API Reference: Model

This section provides details on the core model class, HierarchicalReasoningModel_ACTV1, and its configuration.

HierarchicalReasoningModel_ACTV1Config

This Pydantic model defines all architectural hyperparameters for the model.

Source: models/hrm/hrm_act_v1.py

class HierarchicalReasoningModel_ACTV1Config(BaseModel):
    batch_size: int
    seq_len: int
    puzzle_emb_ndim: int = 0
    num_puzzle_identifiers: int
    vocab_size: int

    H_cycles: int
    L_cycles: int

    H_layers: int
    L_layers: int

    # Transformer config
    hidden_size: int
    expansion: float
    num_heads: int
    pos_encodings: str

    rms_norm_eps: float = 1e-5
    rope_theta: float = 10000.0

    # Halting Q-learning config
    halt_max_steps: int
    halt_exploration_prob: float

    forward_dtype: str = "bfloat16"

Parameters:

  • batch_size: The number of samples per GPU.
  • seq_len: The length of the input sequence (e.g., 900 for a 30x30 grid).
  • puzzle_emb_ndim: The dimensionality of the learnable per-puzzle embeddings.
  • num_puzzle_identifiers: The total number of unique puzzles in the dataset.
  • vocab_size: The size of the token vocabulary.
  • H_cycles, L_cycles: The number of recurrent updates for the high-level and low-level modules per step.
  • H_layers, L_layers: The number of Transformer blocks in each module.
  • hidden_size, expansion, num_heads: Standard Transformer layer dimensions.
  • pos_encodings: Type of positional encoding to use (rope or learned).
  • halt_max_steps: Maximum number of computation steps for the ACT mechanism.
  • halt_exploration_prob: Probability of taking a random number of steps during training to encourage exploration.
  • forward_dtype: The data type for forward pass computations (e.g., bfloat16).

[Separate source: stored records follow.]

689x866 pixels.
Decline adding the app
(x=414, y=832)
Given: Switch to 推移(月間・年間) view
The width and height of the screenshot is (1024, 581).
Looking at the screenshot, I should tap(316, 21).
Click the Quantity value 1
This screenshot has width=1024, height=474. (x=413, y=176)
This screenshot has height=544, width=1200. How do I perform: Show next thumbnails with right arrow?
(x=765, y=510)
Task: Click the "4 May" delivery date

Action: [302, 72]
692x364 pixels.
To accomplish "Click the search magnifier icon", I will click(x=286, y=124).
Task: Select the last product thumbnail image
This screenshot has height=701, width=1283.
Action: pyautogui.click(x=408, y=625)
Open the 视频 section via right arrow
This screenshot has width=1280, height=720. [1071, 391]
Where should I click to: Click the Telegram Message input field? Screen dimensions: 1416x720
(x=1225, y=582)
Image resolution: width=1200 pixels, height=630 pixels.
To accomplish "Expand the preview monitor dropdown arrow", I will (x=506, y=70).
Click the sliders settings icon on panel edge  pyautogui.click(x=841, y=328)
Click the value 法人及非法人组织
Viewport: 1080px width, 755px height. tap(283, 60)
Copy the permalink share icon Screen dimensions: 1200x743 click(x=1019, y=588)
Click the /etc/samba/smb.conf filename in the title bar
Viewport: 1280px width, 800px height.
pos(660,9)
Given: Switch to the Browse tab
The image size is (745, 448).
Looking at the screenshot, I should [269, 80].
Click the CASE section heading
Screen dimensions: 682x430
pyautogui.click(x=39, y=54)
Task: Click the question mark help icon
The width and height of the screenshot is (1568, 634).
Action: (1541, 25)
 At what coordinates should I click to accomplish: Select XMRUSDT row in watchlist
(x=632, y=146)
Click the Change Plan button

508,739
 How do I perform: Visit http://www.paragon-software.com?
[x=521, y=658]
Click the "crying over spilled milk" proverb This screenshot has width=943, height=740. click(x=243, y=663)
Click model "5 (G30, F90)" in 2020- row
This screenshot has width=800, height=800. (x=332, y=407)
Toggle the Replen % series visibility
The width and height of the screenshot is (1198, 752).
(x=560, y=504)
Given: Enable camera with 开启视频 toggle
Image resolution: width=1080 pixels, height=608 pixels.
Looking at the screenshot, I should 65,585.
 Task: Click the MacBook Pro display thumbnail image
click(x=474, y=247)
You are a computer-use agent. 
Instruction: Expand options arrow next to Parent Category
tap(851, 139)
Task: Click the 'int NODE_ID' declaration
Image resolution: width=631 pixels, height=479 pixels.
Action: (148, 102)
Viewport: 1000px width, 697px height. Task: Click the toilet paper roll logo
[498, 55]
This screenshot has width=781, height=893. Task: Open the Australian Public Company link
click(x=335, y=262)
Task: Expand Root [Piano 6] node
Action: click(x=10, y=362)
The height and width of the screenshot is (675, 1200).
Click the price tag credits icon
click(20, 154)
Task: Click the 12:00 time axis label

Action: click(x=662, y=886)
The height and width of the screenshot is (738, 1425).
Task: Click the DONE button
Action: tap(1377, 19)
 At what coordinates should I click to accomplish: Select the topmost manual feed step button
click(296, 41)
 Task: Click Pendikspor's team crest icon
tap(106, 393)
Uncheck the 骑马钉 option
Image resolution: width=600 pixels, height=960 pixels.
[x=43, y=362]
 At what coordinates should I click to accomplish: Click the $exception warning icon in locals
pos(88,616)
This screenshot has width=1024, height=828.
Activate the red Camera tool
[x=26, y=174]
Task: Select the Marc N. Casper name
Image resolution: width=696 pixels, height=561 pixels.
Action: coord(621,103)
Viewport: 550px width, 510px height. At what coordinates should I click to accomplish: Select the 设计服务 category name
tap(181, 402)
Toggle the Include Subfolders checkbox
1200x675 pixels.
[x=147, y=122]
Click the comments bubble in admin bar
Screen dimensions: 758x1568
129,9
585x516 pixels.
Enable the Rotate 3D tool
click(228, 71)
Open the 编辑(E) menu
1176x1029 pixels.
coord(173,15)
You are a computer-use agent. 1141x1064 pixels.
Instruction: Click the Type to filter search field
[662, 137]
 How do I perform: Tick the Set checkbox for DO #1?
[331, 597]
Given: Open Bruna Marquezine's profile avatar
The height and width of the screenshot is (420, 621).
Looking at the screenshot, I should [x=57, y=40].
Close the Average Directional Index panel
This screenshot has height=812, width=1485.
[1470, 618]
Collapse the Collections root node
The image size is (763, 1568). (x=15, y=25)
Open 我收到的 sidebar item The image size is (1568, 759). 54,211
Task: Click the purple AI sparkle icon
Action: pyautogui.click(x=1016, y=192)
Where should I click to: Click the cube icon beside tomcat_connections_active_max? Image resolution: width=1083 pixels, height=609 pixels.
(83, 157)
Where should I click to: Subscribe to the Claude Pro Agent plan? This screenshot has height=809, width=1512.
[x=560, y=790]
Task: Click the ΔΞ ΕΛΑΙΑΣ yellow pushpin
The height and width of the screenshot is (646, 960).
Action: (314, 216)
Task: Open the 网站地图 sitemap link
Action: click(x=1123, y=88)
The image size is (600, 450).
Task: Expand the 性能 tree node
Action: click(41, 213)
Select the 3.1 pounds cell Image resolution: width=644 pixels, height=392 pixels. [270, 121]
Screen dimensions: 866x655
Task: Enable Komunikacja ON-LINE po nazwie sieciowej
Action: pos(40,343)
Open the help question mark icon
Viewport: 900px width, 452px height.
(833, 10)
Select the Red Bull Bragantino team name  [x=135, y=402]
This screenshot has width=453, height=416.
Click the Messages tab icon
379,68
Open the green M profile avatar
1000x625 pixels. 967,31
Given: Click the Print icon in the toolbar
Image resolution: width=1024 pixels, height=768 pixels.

HierarchicalReasoningModel_ACTV1

This is the main nn.Module that wraps the core reasoning logic with the Adaptive Computation Time (ACT) mechanism.

Source: models/hrm/hrm_act_v1.py

class HierarchicalReasoningModel_ACTV1(nn.Module):
    def __init__(self, config_dict: dict):
        # ...

    def initial_carry(self, batch: Dict[str, torch.Tensor]) -> HierarchicalReasoningModel_ACTV1Carry:
        # ...

    def forward(self, carry: HierarchicalReasoningModel_ACTV1Carry, batch: Dict[str, torch.Tensor]) -> Tuple[HierarchicalReasoningModel_ACTV1Carry, Dict[str, torch.Tensor]]:
        # ...

Key Methods:

  • __init__(self, config_dict: dict)

    • Initializes the model. Takes a dictionary that will be parsed by HierarchicalReasoningModel_ACTV1Config.

  • initial_carry(self, batch)

    • Creates the initial state (or "carry") for the recurrent model. The carry holds the internal states of the H and L modules (z_H, z_L), the current step count, and the halt status for each item in the batch.
    • Arguments:
      • batch: A dictionary of input tensors, used to determine the batch size.
    • Returns: An initial HierarchicalReasoningModel_ACTV1Carry object.

  • forward(self, carry, batch)

    • Performs one step of the recurrent computation.
    • Arguments:
      • carry: The HierarchicalReasoningModel_ACTV1Carry from the previous step.
      • batch: A dictionary containing the input data (inputs, puzzle_identifiers, etc.).
    • Returns: A tuple containing:
      1. new_carry: The updated carry object for the next step.
      2. outputs: A dictionary of output tensors, including:
        • logits: The raw prediction logits for the output sequence.
        • q_halt_logits: The model's learned Q-value for halting.
        • q_continue_logits: The model's learned Q-value for continuing.